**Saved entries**
────────────────

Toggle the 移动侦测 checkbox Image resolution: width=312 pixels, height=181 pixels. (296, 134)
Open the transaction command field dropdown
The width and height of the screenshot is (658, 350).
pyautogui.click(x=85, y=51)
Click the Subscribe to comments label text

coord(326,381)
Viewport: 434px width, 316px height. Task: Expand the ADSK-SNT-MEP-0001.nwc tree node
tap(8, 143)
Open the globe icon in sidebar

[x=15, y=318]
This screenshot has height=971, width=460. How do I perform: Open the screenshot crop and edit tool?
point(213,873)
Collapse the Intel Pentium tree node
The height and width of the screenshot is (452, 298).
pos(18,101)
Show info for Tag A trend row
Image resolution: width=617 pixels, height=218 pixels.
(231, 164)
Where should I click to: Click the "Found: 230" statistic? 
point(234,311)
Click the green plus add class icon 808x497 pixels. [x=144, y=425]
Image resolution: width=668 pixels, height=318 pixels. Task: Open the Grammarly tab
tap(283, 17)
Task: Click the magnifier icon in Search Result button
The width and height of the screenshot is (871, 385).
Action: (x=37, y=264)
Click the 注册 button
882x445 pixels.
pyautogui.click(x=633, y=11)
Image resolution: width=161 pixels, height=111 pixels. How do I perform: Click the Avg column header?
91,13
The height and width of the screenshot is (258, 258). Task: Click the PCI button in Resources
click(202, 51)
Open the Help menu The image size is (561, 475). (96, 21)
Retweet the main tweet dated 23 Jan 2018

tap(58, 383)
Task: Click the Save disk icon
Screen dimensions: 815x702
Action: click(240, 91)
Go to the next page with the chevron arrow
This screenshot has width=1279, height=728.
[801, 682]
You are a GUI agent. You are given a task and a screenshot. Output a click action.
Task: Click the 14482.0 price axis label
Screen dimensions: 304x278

────────────────

Your answer must be an exact copy of every entry above.

Toggle the 移动侦测 checkbox Image resolution: width=312 pixels, height=181 pixels. (296, 134)
Open the transaction command field dropdown
The width and height of the screenshot is (658, 350).
pyautogui.click(x=85, y=51)
Click the Subscribe to comments label text

coord(326,381)
Viewport: 434px width, 316px height. Task: Expand the ADSK-SNT-MEP-0001.nwc tree node
tap(8, 143)
Open the globe icon in sidebar

[x=15, y=318]
This screenshot has height=971, width=460. How do I perform: Open the screenshot crop and edit tool?
point(213,873)
Collapse the Intel Pentium tree node
The height and width of the screenshot is (452, 298).
pos(18,101)
Show info for Tag A trend row
Image resolution: width=617 pixels, height=218 pixels.
(231, 164)
Where should I click to: Click the "Found: 230" statistic? 
point(234,311)
Click the green plus add class icon 808x497 pixels. [x=144, y=425]
Image resolution: width=668 pixels, height=318 pixels. Task: Open the Grammarly tab
tap(283, 17)
Task: Click the magnifier icon in Search Result button
The width and height of the screenshot is (871, 385).
Action: (x=37, y=264)
Click the 注册 button
882x445 pixels.
pyautogui.click(x=633, y=11)
Image resolution: width=161 pixels, height=111 pixels. How do I perform: Click the Avg column header?
91,13
The height and width of the screenshot is (258, 258). Task: Click the PCI button in Resources
click(202, 51)
Open the Help menu The image size is (561, 475). (96, 21)
Retweet the main tweet dated 23 Jan 2018

tap(58, 383)
Task: Click the Save disk icon
Screen dimensions: 815x702
Action: click(240, 91)
Go to the next page with the chevron arrow
This screenshot has width=1279, height=728.
[801, 682]
You are a GUI agent. You are given a task and a screenshot. Output a click action.
Task: Click the 14482.0 price axis label
Screen dimensions: 304x278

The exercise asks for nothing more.